The Theatreguide.London Review
Vaudeville Theatre Winter 2016-2017
Terry Johnson's 1995 comedy is very funny. You will laugh a lot.
But it is a comedy with a sting in its tale, and from time to time you will catch yourself in mid-laughter wondering whether you really ought to be laughing at what you're laughing at.
And that makes it a very fine comedy indeed.
It is in a couple of ways a comedy about comedy. The characters are members of a Dead Comics Fan Club, who gather to celebrate Benny Hill, Sid James, Eric Morcambe and the like, remembering and re-enacting some of their classic gags and sketches.
But it is a comedy about comedy in a deeper way, because the characters and situations among the club members resemble or duplicate some of the stereotypes of the comedies they celebrate.

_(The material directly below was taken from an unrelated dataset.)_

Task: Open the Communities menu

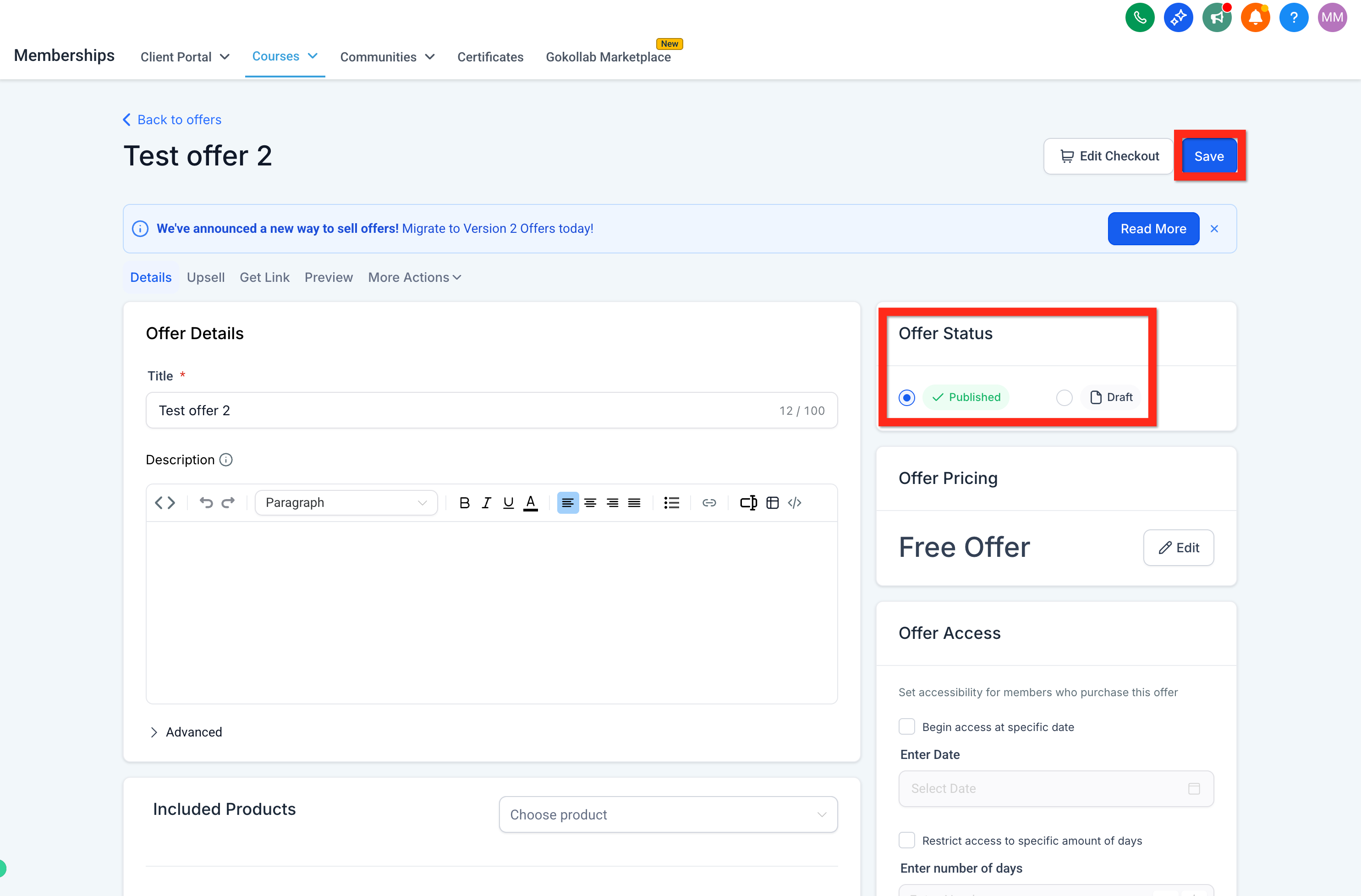Action: [x=387, y=57]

And Terry Johnson cannily leads us into gradually realising this, and discovering the gap between funny gags and real life.

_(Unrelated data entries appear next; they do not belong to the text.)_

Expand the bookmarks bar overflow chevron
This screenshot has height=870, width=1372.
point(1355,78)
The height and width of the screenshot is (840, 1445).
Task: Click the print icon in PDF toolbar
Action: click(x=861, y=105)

Some of the figures you encounter in Johnson's play are a cheating husband, a nagging wife, a sex-starved woman, an effeminate queen, an unknowing cuckold, and a dumb pneumatic blonde.
A man is caught with his trousers down, a woman's skirt is ripped off. Men make sexist jokes about women, women complain about how dense their men are.

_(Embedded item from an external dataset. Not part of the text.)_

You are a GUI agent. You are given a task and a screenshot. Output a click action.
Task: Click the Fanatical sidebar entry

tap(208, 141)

People walk into a room at just the moment to embarrass others, people unwittingly speak double entendres because they don't know what we know, people chase each other in circles like the end of a Benny Hill show. There are even a couple of custard pies lying in wait.
Run through that list and you can think of multiple examples of each from the repertoires of Hill, James, Howerd and the rest. They are the building blocks of classic comedy since the Greeks, and they work every time.
Except perhaps when they happen to what we see as real people with the real capacity of being hurt. It's when that hits us that the laughter stutters a bit in our mouths.
Professors will tell you that the essence of comedy is not so much funniness as harmlessness – it is because we know that the man who slips on the banana peel (one of the few classic bits Johnson omits) will definitely not break his back that we can laugh at him.
But real life does contain real danger of real pain, and like the master Alan Ayckbourn, Terry Johnson reminds us of that from time to time, skilfully shaking but not breaking the comic mood.
Each of the characters in Dead Funny takes a turn being legitimately laughed at, but each also exposes some secret or open pain that makes the laughter at least occasionally uneasy.
In a uniformly excellent cast sensitively directed by the playwright himself, Katherine Parkinson as the sex-starved wife and Steve Pemberton as the ageing queen are given the most opportunity to show depth and complexity in their characters and thus confound our comic reactions the most.
Dead funny is very very funny. But it is more than just funny, and that's what makes it more than just a comedy.